Task objective » Resume the personal essay about the rational man and the inner wolf, which appears below, starting after its final sentence.

Selected excerpt »
------------------------------------------------------------------------
Dr. Bash's approach, at least in my interpretation, indicates her identification with the unempathic parent. The unempathic parent denies that his or her child has suffered, just as The Mad Monk denies that I struggle with the effects of past suffering. To paraphrase Alice Miller: The psychotherapist of an adult patient, as the suffering child's posterity, takes on, in a sense, the role of the patient's parents, since the therapist, too, can dispense recommendations to the patient without having to deal with the patient's actual suffering. In my opinion, that's just not kosher.
Be that as it may.
In me, as in Hermann Hesse's Steppenwolf, the rational man and the man of violent passions -- my rude-boy counterpart, the wolf -- do not go the same way together, but are in continual and deadly enmity. One exists simply and solely to harm or restrain the other, and when there are two in one blood and in one soul who are at deadly enmity, then life fares ill. Well, to each his lot, and none is light.
I have not had an exactly pleasant and happy life of it. This does not mean, however, that I am unhappy in any extraordinary degree (although it may have seemed so to me all the same inasmuch as every man takes the sufferings that fall to his share as the greatest). (A Viennese expression has always appealed to me: "The situation is hopeless, but not serious." The abysm of despair never seems to negate my capacity for humor.) Even he who has no wolf in him, may be none the happier for that. And even the unhappiest life has its sunny moments -- its bewitching and refreshing significant moments -- and its little flowers of happiness between sand and stone. So it is, then, with me too. It cannot be denied that I am generally very unhappy; and I can make others unhappy also, that is, when I like them or they me. For all who get to like me, see always only the one side in me. Many like me as a refined and clever and interesting man, and are horrified and disappointed when they come upon the wolf in me: a man of violent (or at least potentially violent), sometimes uncontrollable passions, passions that hide in dark places -- or passions that are only controlled after a painful inner (and not always inner) struggle.
------------------------------------------------------------------------
[Stored data entries]
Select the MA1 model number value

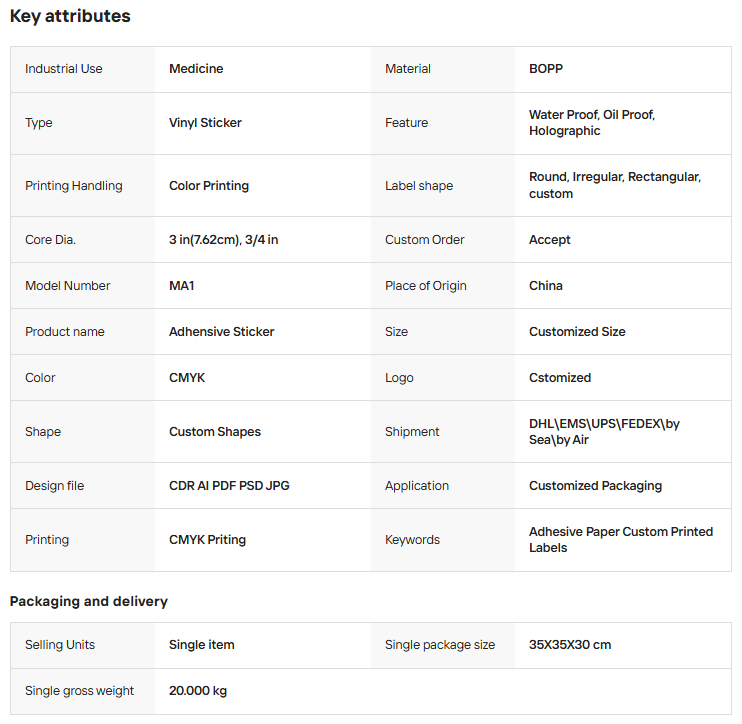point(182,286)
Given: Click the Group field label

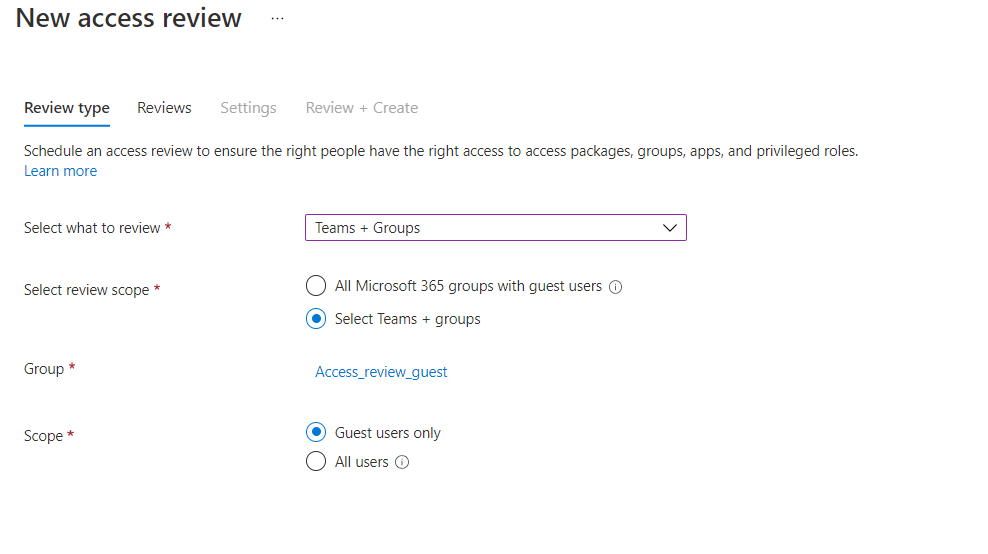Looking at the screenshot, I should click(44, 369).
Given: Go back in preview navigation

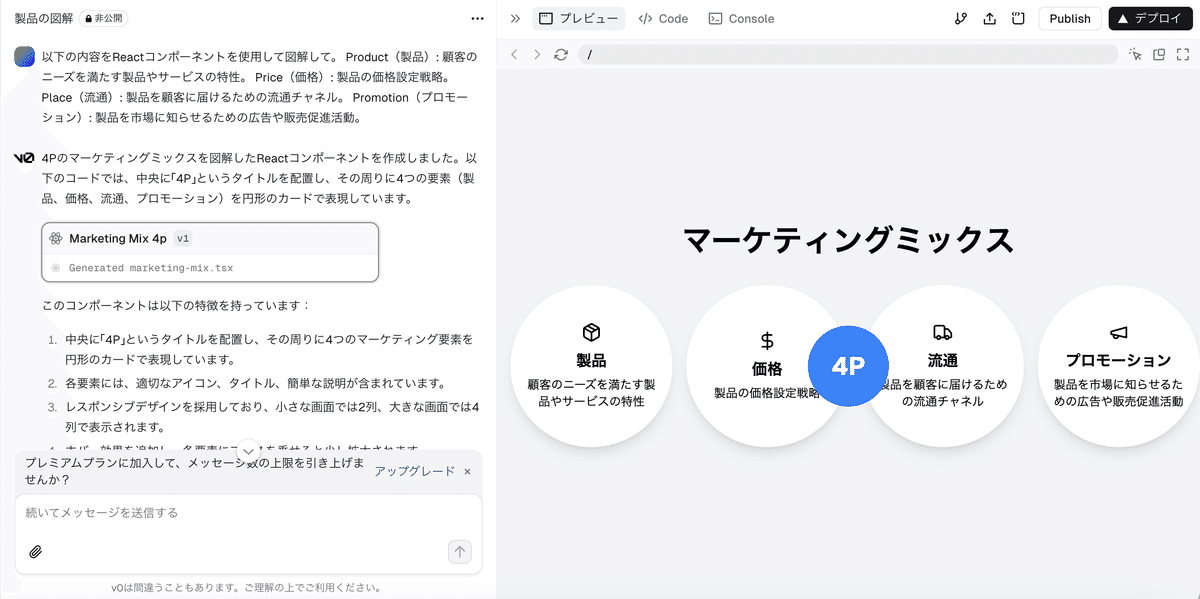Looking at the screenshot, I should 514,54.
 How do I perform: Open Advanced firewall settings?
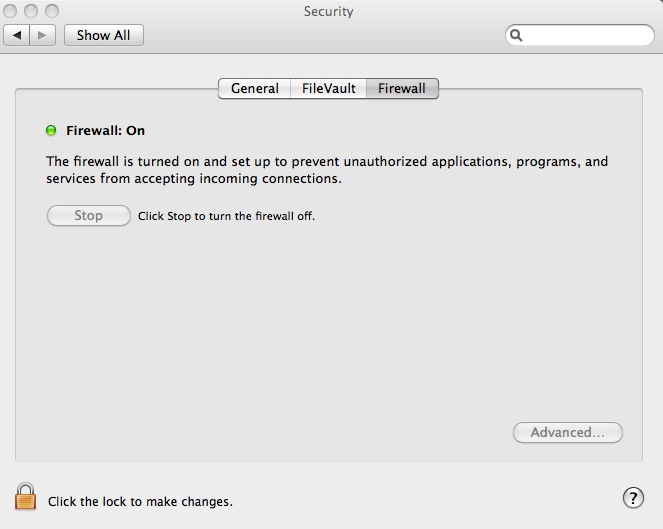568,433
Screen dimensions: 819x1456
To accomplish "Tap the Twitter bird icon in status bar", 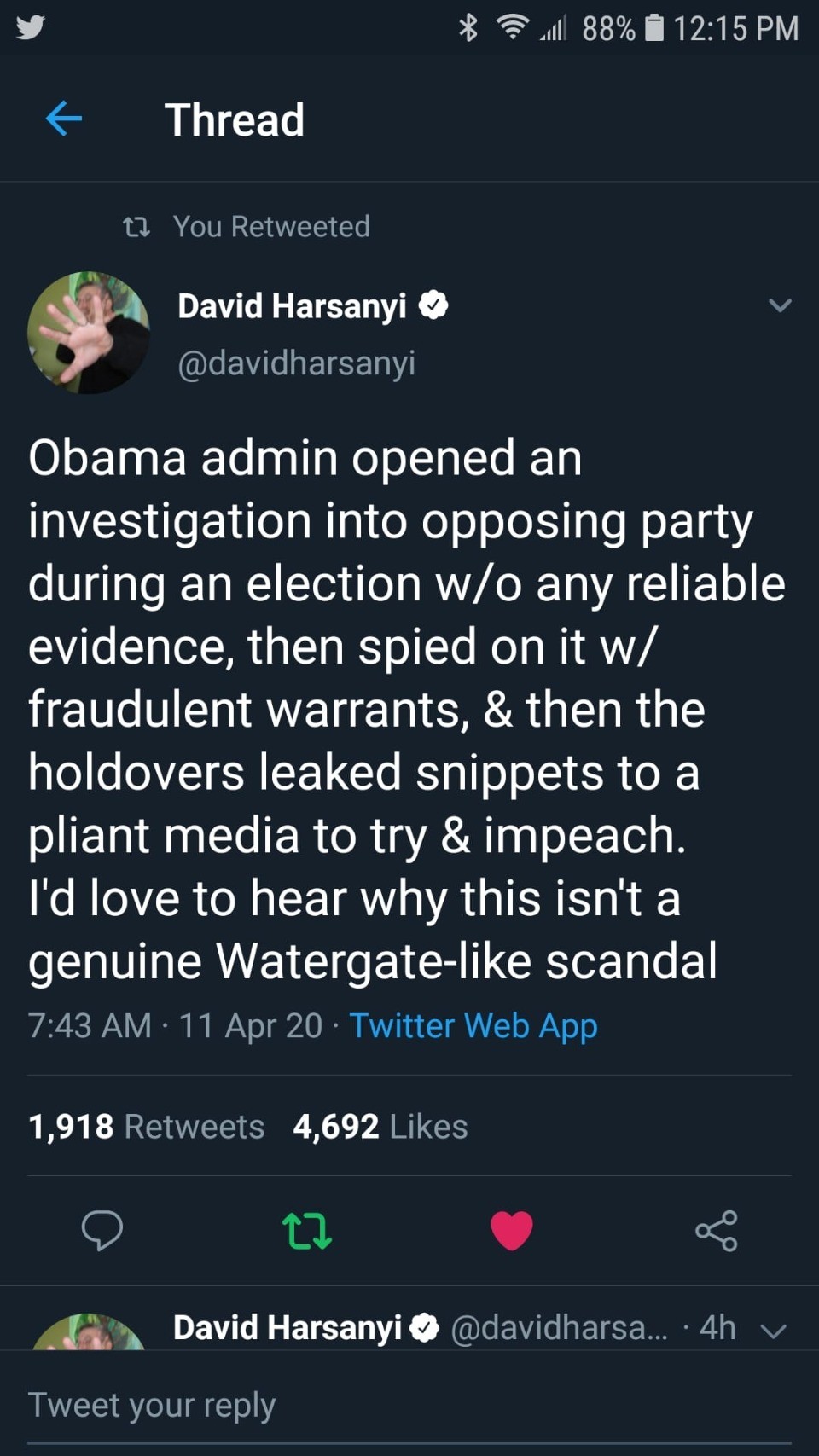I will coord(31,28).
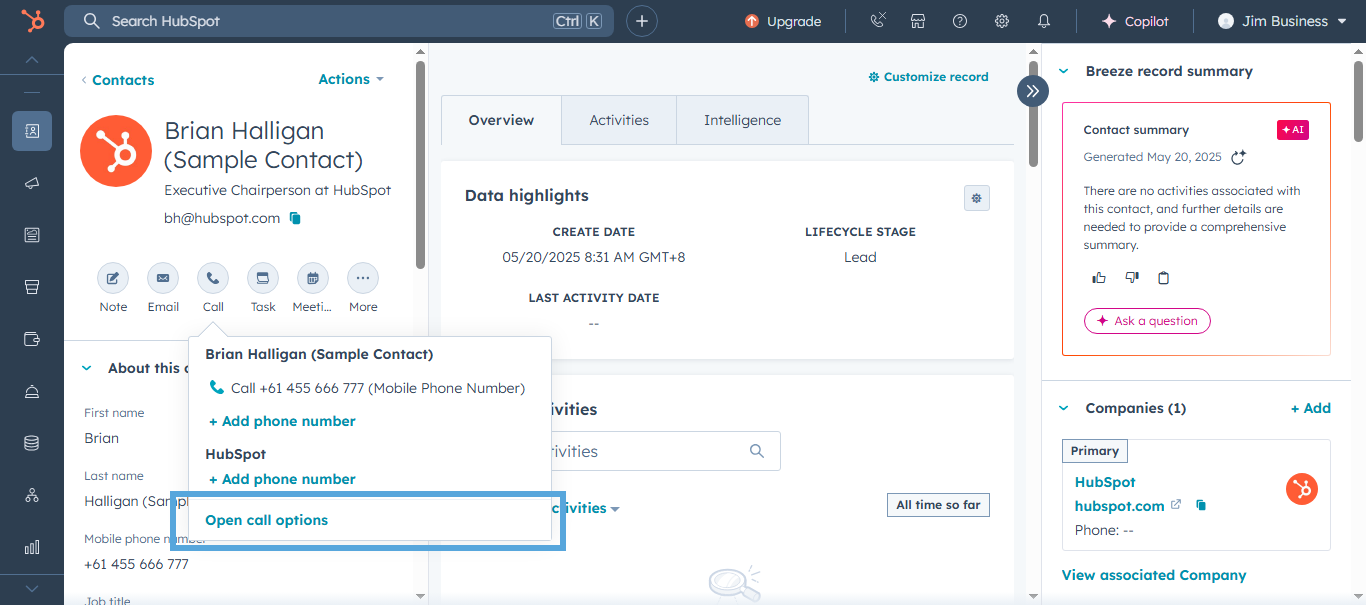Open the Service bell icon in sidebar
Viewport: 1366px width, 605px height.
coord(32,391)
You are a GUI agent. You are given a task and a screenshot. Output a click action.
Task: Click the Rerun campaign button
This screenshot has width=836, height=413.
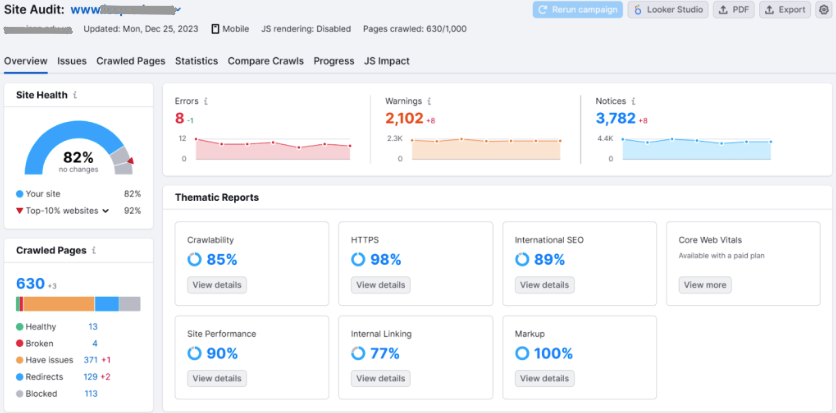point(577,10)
------------------------------------------------------------------------
Answer section »
And they have to be horrified because I wish, as every sentient being does, to be appreciated as a whole and therefore it is just with those whose friendship I most value that I can least of all conceal and belie the wolf: the wolf of the dimly-lit lair. There are those, however, who are attracted precisely to the wolf in me, the free, the savage, the untamable, the dangerous and id-driven, the passionate wolf who resides in the forest's dark recesses, and these find it peculiarly disappointing and deplorable when suddenly the wild and wicked wolf is also a man, and has hankerings after goodness and refinement, and wants to hear Mozart, to read poetry and to cherish human ideals. Usually these are the most disappointed and angry of all; and so it is that I bring my own dual and divided nature into the destinies of others besides myself whenever I come into contact with them.